Pada saat penampungan, banyak hewan tidak diberi akses air minum yang cukup. Proses penyembelihan juga kerap dilakukan tanpa metode yang benar, seperti pisau yang tidak tajam atau posisi hewan yang tidak nyaman.
Prinsip animal welfare bukan sekadar soal etika. Daging hewan yang stres saat disembelih memiliki kualitas lebih rendah—teksturnya lebih keras dan cepat busuk.
“Hewan yang tenang menghasilkan daging yang lebih baik. Ini juga soal kesehatan konsumen,” jelas pengamat Unmul.
Ia menambahkan bahwa edukasi kepada panitia kurban dan juru sembelih harus diperkuat. Sertifikasi juru sembelih halal dan berwawasan animal welfare dinilai menjadi solusi jangka pendek.
Pengamat menyarankan panitia kurban di setiap masjid atau musala untuk memastikan tiga hal: pertama, hewan dalam kondisi sehat dan cukup istirahat sebelum disembelih. Kedua, pisau harus tajam dan proses pemotongan dilakukan cepat. Ketiga, hewan tidak boleh melihat hewan lain disembelih.
“Ini bukan hal baru. Sudah diatur dalam fatwa MUI dan standar internasional. Tinggal kemauan untuk menjalankannya,” tegasnya.
Pemprov Kaltim melalui Dinas Peternakan diharapkan bisa melakukan pengawasan lebih ketat pada momen Iduladha nanti. Sosialisasi ke kecamatan dan kelurahan juga perlu digencarkan.

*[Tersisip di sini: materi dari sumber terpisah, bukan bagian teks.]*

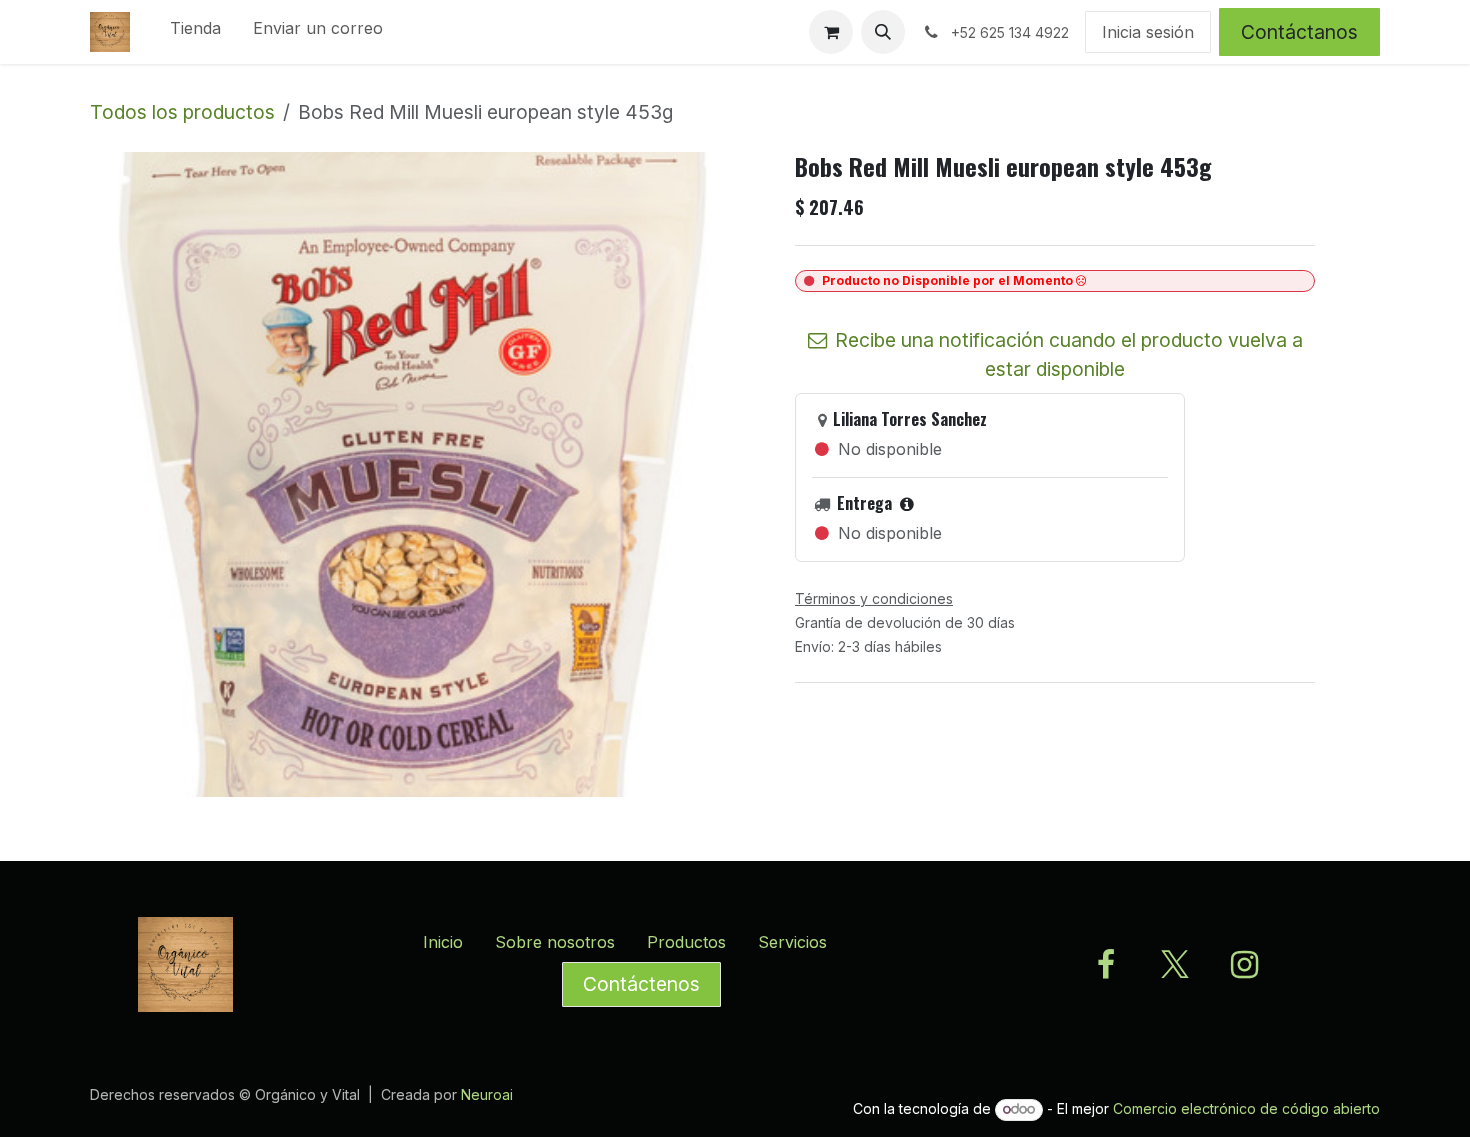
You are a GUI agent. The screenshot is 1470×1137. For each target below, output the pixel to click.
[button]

Hewan stres biasanya menunjukkan napas cepat, mengeluarkan keringat berlebih, atau sering buang air kecil. Dagingnya akan berwarna lebih gelap dan berbau tidak sedap saat dimasak.
Belum ada sanksi tegas di tingkat daerah. Namun, secara syariat, daging dari hewan yang disembelih tidak sesuai aturan bisa dianggap makruh atau tidak sah.
Pilih hewan yang aktif, mata bersih, tidak pincang, dan bulu mengilap. Pastikan juga hewan sudah cukup umur—sapi minimal 2 tahun, kambing minimal 1 tahun.